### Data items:
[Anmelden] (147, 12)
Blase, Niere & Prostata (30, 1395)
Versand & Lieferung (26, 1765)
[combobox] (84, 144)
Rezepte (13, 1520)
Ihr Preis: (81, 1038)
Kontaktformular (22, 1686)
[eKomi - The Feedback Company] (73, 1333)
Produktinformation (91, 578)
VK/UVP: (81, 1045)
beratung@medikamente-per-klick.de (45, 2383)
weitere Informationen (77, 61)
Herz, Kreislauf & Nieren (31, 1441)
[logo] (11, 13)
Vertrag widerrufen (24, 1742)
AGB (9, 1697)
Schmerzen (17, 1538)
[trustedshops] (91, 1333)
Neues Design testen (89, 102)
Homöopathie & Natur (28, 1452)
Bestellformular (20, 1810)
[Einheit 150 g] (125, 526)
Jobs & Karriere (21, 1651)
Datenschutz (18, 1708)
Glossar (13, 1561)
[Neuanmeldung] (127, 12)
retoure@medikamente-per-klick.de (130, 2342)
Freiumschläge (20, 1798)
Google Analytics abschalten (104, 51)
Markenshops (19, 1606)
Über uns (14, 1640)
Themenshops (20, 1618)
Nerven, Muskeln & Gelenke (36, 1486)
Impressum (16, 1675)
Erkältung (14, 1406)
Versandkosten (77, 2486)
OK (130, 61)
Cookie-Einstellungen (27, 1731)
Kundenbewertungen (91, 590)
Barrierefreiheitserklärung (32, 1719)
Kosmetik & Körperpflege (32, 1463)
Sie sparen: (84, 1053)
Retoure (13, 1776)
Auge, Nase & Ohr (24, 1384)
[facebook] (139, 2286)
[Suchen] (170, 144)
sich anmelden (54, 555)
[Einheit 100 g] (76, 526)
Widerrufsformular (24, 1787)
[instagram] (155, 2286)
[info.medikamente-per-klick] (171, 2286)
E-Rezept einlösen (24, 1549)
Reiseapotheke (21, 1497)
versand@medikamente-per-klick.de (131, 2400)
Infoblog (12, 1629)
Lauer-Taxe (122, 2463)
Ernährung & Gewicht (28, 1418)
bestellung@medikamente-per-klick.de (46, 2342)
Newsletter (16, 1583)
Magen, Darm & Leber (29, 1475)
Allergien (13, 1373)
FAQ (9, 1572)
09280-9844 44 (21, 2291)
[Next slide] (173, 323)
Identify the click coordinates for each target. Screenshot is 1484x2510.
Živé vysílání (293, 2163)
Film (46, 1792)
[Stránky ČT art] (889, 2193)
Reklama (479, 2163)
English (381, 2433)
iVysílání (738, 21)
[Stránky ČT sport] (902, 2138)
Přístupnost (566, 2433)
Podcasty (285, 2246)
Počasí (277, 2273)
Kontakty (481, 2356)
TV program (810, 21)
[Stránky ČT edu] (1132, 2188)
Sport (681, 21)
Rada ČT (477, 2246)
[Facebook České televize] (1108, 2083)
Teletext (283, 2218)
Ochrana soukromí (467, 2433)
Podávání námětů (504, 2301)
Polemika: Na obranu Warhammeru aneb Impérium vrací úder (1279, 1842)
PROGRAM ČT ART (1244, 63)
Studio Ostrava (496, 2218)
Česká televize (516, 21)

### What is required:
Copy, from the lines above, each one that holds "Stránky".

### Reply:
[Stránky ČT art] (889, 2193)
[Stránky ČT sport] (902, 2138)
[Stránky ČT edu] (1132, 2188)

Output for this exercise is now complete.